(Collected data)
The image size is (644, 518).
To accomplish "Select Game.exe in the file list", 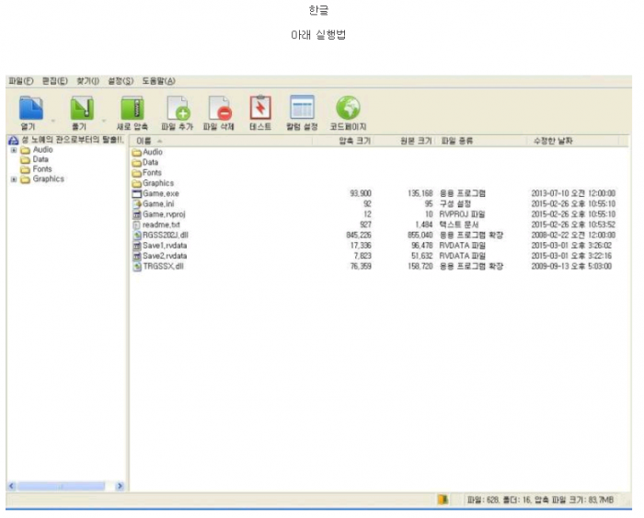I will (160, 193).
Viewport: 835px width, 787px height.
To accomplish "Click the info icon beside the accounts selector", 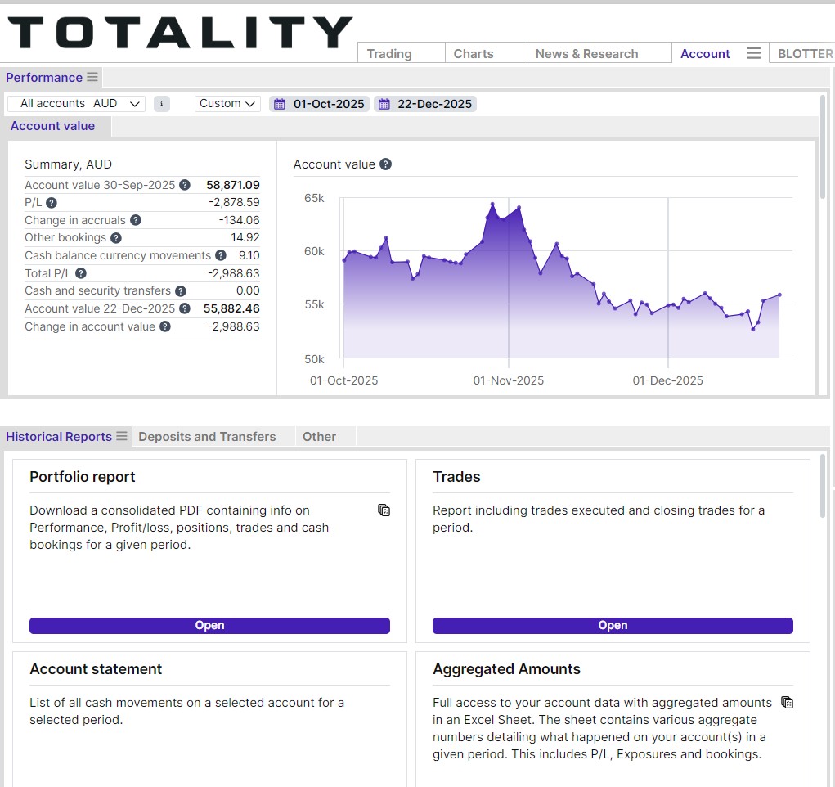I will [161, 104].
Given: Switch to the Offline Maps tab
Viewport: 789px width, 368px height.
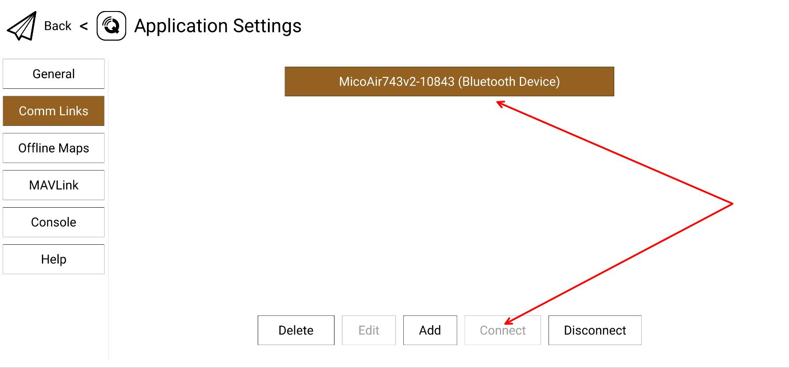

WHAT YOU HAVE TO DO
Look through the entries above for the word "width". Copy every line where it shows up.

RESPONSE TO THE TASK
Viewport: 835px width, 787px height.
Viewport: 789px width, 368px height.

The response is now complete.